**Given passage:**
**********

How to View the Planets
With Just Your Eyes and Imagination: Turn off your lights and head outside on a clear, dark night. Leave your cell phone behind. If you have a planisphere, it will help you get a feel for the constellations so you'll be able to more easily find (and identify) any planets in the sky. Look up. What bright "stars" do you see and where? All summer long, Jupiter will be in the constellation of Libra, Saturn will be in Sagittarius, and Mars will be cavorting with Capricornus, the Sea Goat, so if you have done a little homework or have your trusty planisphere with you, you'll realize that most likely the bright stars you are seeing in those constellations are actually planets. Do they twinkle? If not, that's another clue that you're looking at a planet, not a star. Read More...
With Binoculars: The right binoculars will help you see more detail on all three of this summer's planets. You may very well already have a pair, and by all means, pull those puppies out of the closet and give them a try on Jupiter, Saturn, and Mars.

**********

Item position entries:

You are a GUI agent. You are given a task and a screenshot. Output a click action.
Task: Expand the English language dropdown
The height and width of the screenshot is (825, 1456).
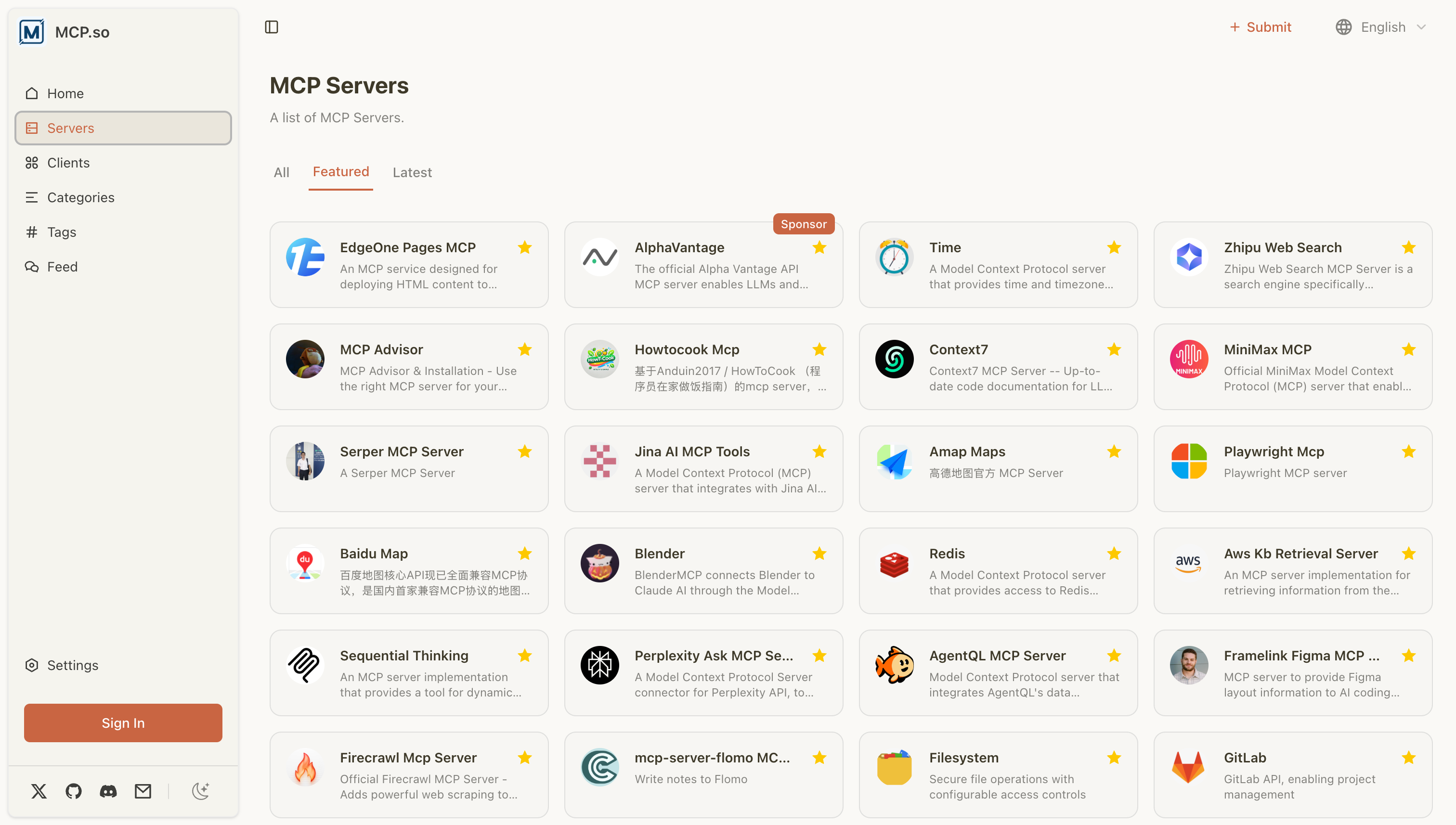click(x=1382, y=26)
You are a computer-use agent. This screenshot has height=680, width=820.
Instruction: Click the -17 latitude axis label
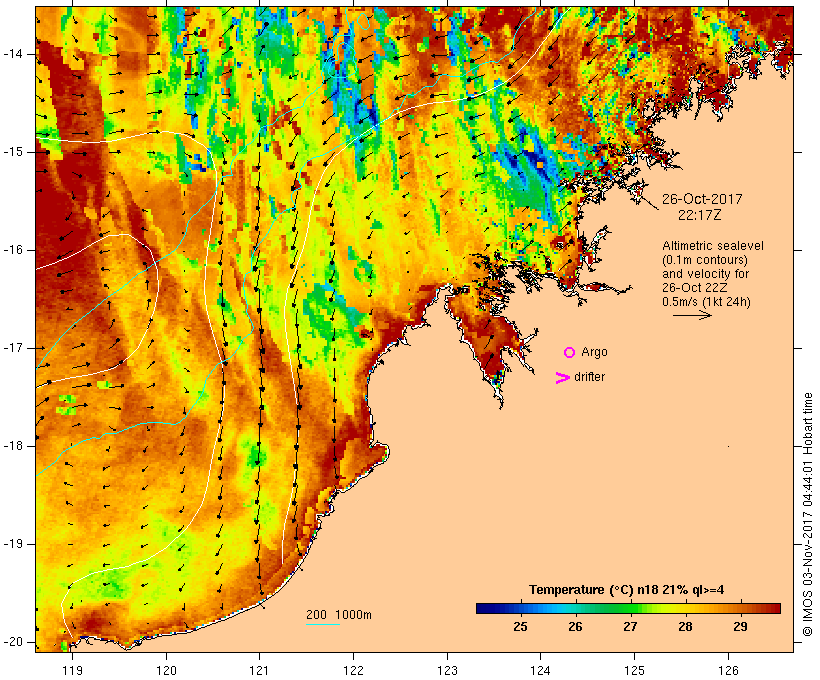pos(13,348)
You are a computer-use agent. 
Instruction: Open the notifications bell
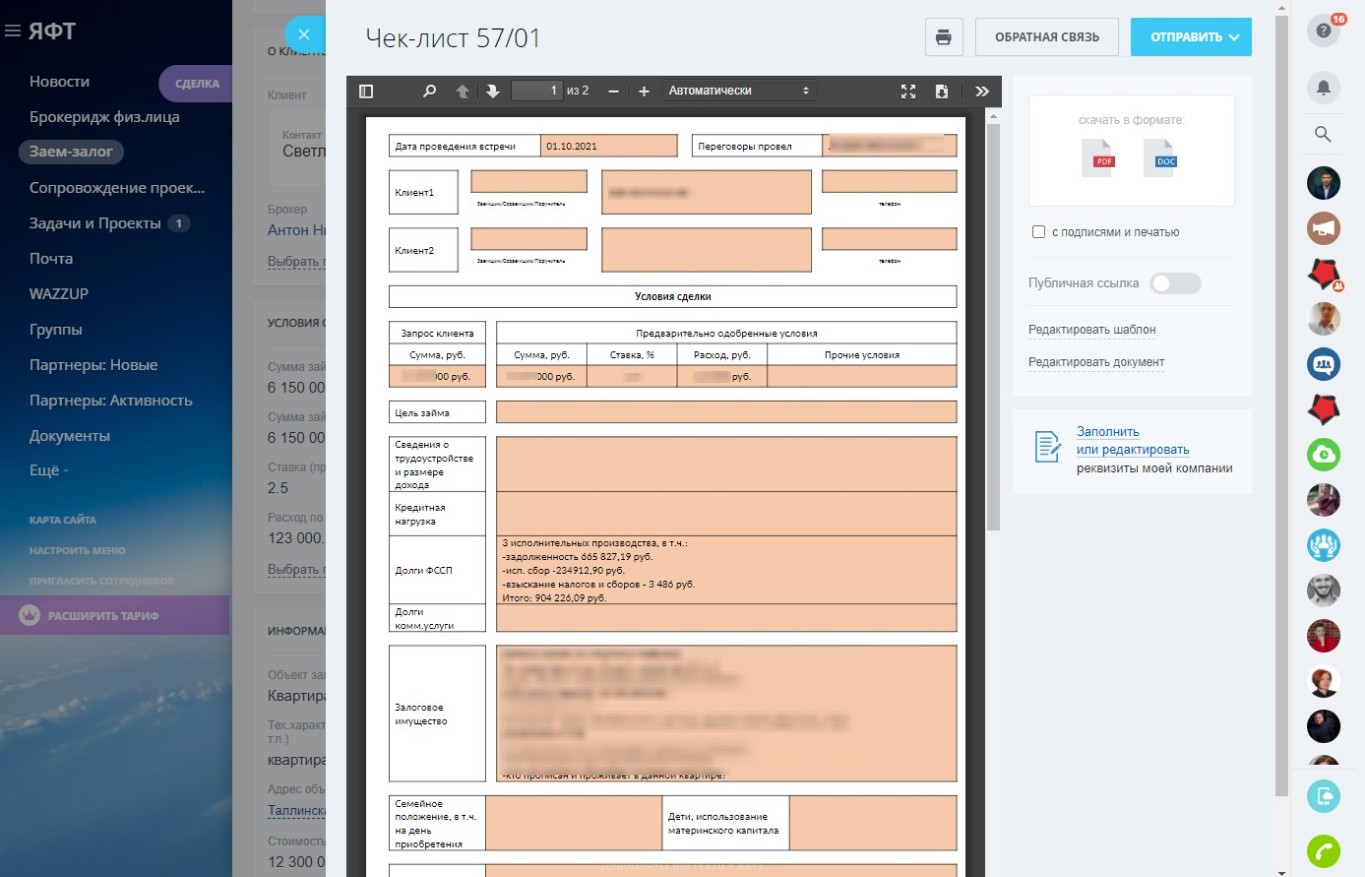click(x=1323, y=88)
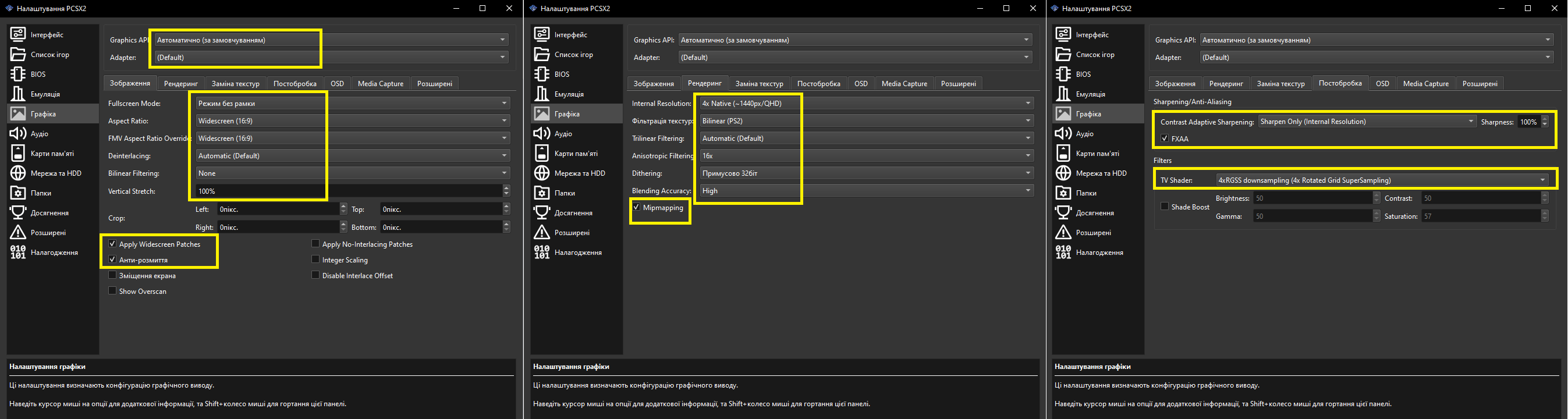Image resolution: width=1568 pixels, height=419 pixels.
Task: Open Мережка та HDD globe icon, middle window
Action: point(542,173)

**********

**Exercise details:**
Reproduce the planet-viewing passage from "With Binoculars: The" to "Saturn, and Mars.", switching "closet" to "cupboard".

**Written reply:**
With Binoculars: The right binoculars will help you see more detail on all three of this summer's planets. You may very well already have a pair, and by all means, pull those puppies out of the cupboard and give them a try on Jupiter, Saturn, and Mars.